DATASET RECORDS section start

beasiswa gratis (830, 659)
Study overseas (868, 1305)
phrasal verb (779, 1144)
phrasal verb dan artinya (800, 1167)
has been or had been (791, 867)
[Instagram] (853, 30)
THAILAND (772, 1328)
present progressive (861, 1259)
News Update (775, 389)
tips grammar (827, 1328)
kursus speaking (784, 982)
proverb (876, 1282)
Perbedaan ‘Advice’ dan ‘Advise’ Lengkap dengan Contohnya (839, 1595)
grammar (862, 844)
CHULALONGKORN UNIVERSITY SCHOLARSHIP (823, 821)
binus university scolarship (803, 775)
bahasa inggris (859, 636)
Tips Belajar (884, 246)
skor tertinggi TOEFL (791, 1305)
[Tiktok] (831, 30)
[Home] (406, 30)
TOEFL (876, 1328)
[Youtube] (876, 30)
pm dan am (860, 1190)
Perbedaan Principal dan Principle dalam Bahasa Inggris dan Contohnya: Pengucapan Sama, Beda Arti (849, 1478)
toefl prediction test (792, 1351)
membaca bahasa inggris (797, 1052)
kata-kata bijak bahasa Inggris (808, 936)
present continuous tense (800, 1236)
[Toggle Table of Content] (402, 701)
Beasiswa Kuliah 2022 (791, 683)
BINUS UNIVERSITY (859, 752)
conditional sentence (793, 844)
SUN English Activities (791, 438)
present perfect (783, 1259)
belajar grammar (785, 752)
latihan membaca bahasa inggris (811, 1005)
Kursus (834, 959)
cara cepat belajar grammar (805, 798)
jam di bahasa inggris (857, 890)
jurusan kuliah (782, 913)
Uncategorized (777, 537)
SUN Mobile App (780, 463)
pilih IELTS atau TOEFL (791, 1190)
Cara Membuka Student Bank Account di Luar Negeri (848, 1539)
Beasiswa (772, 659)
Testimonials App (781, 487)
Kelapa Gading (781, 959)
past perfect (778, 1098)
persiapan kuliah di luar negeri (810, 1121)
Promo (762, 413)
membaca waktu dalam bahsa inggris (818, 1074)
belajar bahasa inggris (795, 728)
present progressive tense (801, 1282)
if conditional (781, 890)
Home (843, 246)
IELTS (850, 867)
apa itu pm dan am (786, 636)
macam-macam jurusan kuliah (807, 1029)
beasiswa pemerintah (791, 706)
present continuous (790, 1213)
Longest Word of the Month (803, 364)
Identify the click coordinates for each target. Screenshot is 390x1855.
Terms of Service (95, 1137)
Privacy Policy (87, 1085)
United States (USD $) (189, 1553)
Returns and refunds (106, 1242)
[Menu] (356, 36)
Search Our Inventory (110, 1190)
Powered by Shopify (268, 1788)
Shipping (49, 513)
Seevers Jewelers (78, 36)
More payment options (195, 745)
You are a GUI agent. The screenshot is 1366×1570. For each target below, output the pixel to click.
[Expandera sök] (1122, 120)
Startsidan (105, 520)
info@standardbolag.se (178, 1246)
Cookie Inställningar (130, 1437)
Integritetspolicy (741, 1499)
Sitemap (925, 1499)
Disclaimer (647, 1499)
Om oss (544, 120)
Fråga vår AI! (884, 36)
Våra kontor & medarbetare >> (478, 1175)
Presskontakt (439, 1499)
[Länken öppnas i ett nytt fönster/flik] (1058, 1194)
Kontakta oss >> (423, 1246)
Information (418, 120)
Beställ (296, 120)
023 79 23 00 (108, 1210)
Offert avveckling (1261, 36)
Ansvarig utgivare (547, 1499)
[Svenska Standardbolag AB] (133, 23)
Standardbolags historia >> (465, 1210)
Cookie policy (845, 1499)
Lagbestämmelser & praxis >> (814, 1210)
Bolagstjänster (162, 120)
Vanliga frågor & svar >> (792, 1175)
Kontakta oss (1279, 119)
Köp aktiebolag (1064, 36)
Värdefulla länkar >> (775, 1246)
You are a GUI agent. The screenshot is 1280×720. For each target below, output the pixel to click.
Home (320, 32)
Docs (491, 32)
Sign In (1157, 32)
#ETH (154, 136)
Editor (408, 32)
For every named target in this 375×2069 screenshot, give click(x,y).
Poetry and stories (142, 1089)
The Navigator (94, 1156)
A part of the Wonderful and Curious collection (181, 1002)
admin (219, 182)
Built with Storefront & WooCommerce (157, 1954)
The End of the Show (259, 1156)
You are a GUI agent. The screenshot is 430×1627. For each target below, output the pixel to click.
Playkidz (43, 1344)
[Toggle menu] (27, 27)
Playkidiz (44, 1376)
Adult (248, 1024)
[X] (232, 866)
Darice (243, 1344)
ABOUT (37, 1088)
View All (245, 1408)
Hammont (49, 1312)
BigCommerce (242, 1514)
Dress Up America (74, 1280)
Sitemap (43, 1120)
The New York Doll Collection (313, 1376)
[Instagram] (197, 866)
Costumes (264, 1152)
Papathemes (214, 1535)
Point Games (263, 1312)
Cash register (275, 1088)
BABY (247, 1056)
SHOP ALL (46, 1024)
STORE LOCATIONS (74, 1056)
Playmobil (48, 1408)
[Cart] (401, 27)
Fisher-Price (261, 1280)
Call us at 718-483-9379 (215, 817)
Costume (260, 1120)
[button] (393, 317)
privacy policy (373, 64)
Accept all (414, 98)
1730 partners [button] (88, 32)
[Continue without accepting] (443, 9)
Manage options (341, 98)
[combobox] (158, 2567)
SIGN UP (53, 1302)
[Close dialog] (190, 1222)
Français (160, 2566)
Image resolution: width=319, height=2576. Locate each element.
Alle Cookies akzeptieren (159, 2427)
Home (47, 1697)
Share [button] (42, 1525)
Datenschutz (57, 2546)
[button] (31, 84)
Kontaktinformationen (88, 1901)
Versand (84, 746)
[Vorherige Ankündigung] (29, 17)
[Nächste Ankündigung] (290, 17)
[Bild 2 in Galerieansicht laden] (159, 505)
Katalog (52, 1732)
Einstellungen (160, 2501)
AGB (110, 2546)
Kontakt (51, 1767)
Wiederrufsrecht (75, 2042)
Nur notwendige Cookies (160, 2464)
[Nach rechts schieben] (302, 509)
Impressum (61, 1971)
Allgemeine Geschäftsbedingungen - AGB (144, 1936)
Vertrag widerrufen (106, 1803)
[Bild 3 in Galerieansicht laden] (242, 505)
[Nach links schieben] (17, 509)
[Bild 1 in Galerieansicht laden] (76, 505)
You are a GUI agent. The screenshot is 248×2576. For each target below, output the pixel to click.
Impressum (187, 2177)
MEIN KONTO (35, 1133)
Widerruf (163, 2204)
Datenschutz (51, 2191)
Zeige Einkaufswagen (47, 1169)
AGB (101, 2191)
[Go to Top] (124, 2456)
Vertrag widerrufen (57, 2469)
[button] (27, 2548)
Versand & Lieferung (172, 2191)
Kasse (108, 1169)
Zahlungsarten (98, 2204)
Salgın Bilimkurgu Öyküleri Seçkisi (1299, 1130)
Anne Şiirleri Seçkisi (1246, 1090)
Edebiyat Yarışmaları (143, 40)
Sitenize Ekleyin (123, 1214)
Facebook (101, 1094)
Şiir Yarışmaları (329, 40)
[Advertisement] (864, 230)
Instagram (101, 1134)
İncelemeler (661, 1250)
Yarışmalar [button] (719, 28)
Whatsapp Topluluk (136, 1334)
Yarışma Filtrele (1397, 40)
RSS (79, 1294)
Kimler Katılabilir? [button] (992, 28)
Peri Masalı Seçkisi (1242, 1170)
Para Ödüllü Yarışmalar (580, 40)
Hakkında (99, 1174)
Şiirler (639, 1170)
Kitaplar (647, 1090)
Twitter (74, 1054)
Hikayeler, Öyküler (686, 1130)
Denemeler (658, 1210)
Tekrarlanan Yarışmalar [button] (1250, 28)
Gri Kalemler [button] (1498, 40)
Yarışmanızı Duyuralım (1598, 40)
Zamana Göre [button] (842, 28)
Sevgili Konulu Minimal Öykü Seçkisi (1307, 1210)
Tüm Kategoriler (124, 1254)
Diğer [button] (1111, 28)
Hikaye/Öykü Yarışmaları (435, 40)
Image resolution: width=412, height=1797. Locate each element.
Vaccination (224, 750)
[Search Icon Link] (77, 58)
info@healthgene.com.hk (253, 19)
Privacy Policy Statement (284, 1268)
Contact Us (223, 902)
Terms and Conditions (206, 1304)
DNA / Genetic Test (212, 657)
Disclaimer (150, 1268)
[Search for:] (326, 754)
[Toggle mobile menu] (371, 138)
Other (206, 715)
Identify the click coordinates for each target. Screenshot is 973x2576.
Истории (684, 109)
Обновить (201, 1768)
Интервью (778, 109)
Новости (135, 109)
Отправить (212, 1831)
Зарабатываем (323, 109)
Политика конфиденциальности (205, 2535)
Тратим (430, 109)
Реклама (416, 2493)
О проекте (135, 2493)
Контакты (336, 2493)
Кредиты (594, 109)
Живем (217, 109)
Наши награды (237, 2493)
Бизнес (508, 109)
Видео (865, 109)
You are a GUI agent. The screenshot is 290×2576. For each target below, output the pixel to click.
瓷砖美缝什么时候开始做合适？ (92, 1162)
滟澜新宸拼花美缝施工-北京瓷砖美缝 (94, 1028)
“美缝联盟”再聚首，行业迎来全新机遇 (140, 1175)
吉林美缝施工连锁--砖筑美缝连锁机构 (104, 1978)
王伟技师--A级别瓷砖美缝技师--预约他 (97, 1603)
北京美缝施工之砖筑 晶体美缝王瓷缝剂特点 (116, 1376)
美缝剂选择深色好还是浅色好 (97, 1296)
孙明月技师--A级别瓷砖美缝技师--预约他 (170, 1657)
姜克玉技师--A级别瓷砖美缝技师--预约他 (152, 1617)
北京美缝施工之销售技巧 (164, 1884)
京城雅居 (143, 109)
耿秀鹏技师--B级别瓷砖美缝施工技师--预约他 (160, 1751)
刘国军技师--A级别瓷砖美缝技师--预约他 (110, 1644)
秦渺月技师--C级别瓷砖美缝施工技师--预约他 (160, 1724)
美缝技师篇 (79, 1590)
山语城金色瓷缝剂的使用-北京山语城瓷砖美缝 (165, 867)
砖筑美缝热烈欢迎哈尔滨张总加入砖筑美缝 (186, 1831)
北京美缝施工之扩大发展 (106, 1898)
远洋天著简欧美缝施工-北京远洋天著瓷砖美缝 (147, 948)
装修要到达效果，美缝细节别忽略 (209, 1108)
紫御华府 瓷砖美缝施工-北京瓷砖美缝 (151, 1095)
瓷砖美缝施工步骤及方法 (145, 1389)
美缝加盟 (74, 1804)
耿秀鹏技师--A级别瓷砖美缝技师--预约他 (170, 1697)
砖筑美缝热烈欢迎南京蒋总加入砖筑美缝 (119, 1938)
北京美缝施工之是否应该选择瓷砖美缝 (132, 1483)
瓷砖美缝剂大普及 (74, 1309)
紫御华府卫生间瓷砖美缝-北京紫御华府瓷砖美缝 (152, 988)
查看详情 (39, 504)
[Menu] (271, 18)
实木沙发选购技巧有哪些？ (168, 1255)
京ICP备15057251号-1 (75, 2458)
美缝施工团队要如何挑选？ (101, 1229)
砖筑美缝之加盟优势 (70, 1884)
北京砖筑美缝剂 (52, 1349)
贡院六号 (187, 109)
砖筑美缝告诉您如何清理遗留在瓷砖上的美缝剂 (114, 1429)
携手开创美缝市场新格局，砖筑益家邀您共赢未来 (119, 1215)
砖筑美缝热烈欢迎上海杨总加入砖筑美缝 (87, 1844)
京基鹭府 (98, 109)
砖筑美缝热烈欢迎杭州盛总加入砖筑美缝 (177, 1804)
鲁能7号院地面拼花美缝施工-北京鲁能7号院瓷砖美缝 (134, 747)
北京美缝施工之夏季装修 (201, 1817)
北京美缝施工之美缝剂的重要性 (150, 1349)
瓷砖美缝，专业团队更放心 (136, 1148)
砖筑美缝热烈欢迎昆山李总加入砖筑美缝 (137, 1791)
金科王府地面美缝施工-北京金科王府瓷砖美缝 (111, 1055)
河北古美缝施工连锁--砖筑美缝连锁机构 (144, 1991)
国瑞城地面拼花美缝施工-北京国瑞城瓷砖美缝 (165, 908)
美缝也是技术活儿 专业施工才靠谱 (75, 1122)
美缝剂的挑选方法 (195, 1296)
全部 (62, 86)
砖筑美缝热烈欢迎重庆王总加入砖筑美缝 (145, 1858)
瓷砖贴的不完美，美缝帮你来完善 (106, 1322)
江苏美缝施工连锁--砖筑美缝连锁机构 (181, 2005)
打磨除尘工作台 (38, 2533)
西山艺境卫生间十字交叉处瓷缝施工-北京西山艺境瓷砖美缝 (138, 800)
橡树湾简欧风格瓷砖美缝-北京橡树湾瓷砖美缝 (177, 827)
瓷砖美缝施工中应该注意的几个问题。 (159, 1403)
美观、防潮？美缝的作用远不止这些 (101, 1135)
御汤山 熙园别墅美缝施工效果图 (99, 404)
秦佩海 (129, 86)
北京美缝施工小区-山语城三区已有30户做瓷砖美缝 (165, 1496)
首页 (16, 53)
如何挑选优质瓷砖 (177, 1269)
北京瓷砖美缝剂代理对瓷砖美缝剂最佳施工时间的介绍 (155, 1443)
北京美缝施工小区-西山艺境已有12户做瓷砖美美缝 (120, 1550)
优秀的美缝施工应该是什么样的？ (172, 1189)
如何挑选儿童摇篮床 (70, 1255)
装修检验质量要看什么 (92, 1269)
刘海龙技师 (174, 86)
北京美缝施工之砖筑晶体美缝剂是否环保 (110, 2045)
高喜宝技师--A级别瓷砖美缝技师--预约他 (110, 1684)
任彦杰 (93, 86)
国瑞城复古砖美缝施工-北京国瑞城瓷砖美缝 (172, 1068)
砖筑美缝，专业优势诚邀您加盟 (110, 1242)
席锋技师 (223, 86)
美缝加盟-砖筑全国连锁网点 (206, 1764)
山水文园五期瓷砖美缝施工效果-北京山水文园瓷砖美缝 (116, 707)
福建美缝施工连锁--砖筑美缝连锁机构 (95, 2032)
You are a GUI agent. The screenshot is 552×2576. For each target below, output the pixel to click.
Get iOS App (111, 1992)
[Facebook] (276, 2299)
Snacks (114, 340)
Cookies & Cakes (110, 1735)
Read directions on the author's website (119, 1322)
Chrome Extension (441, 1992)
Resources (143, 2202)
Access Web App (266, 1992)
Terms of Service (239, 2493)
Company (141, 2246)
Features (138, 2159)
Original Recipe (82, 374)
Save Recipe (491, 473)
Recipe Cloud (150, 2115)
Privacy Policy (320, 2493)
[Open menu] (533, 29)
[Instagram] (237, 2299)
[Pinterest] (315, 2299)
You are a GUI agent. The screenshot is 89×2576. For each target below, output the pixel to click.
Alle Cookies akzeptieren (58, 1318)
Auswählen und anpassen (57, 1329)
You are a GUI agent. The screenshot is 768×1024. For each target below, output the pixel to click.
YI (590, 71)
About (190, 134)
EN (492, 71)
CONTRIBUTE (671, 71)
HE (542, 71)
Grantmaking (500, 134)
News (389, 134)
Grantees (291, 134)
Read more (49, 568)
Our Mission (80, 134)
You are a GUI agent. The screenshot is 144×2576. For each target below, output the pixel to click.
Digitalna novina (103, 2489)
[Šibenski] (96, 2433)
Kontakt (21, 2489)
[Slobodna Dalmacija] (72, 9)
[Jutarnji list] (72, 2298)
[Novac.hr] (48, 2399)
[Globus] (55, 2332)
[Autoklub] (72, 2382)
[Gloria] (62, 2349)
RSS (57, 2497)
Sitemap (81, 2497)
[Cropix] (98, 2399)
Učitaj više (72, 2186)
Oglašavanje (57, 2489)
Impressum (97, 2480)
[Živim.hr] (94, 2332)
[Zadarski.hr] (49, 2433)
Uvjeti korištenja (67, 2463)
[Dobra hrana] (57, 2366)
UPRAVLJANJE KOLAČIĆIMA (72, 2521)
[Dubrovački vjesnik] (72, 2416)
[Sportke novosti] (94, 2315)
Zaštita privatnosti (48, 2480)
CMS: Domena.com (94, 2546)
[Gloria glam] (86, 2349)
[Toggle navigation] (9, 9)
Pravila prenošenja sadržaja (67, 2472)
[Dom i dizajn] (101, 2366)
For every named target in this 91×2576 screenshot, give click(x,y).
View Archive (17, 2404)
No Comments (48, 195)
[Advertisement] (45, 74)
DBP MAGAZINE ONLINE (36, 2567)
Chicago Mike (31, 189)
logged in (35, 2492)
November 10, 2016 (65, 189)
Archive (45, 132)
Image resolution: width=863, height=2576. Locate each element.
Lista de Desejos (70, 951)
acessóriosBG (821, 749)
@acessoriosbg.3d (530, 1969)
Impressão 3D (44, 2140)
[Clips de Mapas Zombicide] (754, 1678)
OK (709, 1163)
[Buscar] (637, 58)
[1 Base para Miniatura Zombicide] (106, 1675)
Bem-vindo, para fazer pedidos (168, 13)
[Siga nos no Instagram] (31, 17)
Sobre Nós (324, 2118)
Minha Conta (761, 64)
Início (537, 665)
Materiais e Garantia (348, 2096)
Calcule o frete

DATASET RECORDS section end

Please give back exactly the lines of the listing above that run from the one containing "Katalog (52, 1732)" through the one containing "Para Ödüllü Yarışmalar (580, 40)", and only those.

● **RESPONSE TO THIS TASK**
Katalog (52, 1732)
Einstellungen (160, 2501)
AGB (110, 2546)
Kontakt (51, 1767)
Wiederrufsrecht (75, 2042)
Nur notwendige Cookies (160, 2464)
[Nach rechts schieben] (302, 509)
Impressum (61, 1971)
Allgemeine Geschäftsbedingungen - AGB (144, 1936)
Vertrag widerrufen (106, 1803)
[Bild 3 in Galerieansicht laden] (242, 505)
[Nach links schieben] (17, 509)
[Bild 1 in Galerieansicht laden] (76, 505)
You are a GUI agent. The screenshot is 248×2576. For each target below, output the pixel to click.
Impressum (187, 2177)
MEIN KONTO (35, 1133)
Widerruf (163, 2204)
Datenschutz (51, 2191)
Zeige Einkaufswagen (47, 1169)
AGB (101, 2191)
[Go to Top] (124, 2456)
Vertrag widerrufen (57, 2469)
[button] (27, 2548)
Versand & Lieferung (172, 2191)
Kasse (108, 1169)
Zahlungsarten (98, 2204)
Salgın Bilimkurgu Öyküleri Seçkisi (1299, 1130)
Anne Şiirleri Seçkisi (1246, 1090)
Edebiyat Yarışmaları (143, 40)
Sitenize Ekleyin (123, 1214)
Facebook (101, 1094)
Şiir Yarışmaları (329, 40)
[Advertisement] (864, 230)
Instagram (101, 1134)
İncelemeler (661, 1250)
Yarışmalar [button] (719, 28)
Whatsapp Topluluk (136, 1334)
Yarışma Filtrele (1397, 40)
RSS (79, 1294)
Kimler Katılabilir? [button] (992, 28)
Peri Masalı Seçkisi (1242, 1170)
Para Ödüllü Yarışmalar (580, 40)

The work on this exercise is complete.